$f$ is uniformly continuous $\Leftrightarrow$ $\mathrm{Re}f$ and $\mathrm{Im}f$ are uniformly continuous.

Question

Let $f$ be a complex-valued function.
In many complex analysis textbook, I have just found that $f$ is continuous $\Leftrightarrow$ $\mathrm{Re}f$ and $\mathrm{Im}f$ are continuous.

I wonder that whether $f$ is uniformly continuous $\Leftrightarrow$ $\mathrm{Re}f$ and $\mathrm{Im}f$ are uniformly continuous.

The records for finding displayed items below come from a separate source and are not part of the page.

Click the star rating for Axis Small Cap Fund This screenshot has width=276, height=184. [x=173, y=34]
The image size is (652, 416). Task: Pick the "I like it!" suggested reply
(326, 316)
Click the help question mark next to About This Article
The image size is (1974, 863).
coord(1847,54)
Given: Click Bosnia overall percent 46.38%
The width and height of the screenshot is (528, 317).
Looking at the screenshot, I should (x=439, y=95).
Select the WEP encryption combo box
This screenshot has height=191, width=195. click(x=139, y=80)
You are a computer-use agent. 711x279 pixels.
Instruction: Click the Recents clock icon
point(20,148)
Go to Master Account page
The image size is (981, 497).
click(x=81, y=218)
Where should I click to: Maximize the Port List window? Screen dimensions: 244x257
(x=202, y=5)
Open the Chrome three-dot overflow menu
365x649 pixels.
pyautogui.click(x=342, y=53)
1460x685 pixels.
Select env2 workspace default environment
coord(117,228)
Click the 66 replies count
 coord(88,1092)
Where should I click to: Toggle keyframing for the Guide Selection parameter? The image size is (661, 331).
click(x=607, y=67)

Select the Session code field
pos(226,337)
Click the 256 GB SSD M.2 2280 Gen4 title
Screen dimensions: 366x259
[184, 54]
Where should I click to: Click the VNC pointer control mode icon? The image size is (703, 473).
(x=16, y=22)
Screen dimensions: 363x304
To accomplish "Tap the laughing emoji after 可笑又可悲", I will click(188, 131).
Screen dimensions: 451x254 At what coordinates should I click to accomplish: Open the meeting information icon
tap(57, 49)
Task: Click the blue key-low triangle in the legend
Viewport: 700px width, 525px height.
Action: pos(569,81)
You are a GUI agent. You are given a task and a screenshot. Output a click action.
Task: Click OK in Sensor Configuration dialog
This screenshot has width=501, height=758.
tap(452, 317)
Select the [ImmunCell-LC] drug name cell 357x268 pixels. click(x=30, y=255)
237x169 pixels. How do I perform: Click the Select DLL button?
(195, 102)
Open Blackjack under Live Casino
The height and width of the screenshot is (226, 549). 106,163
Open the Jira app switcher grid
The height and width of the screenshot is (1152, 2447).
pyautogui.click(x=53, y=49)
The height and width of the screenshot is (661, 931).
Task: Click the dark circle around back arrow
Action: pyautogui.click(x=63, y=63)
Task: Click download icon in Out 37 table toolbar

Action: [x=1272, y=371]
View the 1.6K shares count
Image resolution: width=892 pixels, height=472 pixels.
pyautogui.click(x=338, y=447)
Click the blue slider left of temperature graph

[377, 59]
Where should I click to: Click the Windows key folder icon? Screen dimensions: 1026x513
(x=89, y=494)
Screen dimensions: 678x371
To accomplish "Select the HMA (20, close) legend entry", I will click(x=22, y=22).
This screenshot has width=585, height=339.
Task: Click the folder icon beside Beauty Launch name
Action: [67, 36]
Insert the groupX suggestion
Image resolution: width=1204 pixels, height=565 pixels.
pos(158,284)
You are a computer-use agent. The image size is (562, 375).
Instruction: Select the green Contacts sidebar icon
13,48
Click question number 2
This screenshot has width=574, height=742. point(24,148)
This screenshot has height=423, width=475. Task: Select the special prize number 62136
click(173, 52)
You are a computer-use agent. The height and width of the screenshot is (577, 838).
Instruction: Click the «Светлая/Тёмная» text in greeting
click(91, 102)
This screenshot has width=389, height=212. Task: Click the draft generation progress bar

Do you know any book contain this statement? I would very much appreciate any help or guidance you are able to give me.

Answer 1

Hint
On $\mathbb C$ $|\Re z|+|\Im z|$ is an equivalent norm to the usual $|z|$. Use this to show that your conjecture is true.

Answer 2

Write f = g + ih, where g = Re(f) and h = Im(f). Now, both |g(x) - g(y)| and |h(x) - h(y)| are <= ||f(x) - f(y)||, showing the "only if" direction. For the "if" direction, notice that ||f(x) - f(y)|| <= |g(x) - g(y)| + |h(x) - h(y)|. This not only shows your result, but also the fact that f is Lipschitz if and only if both Re(f) and Im(f) are Lipschitz.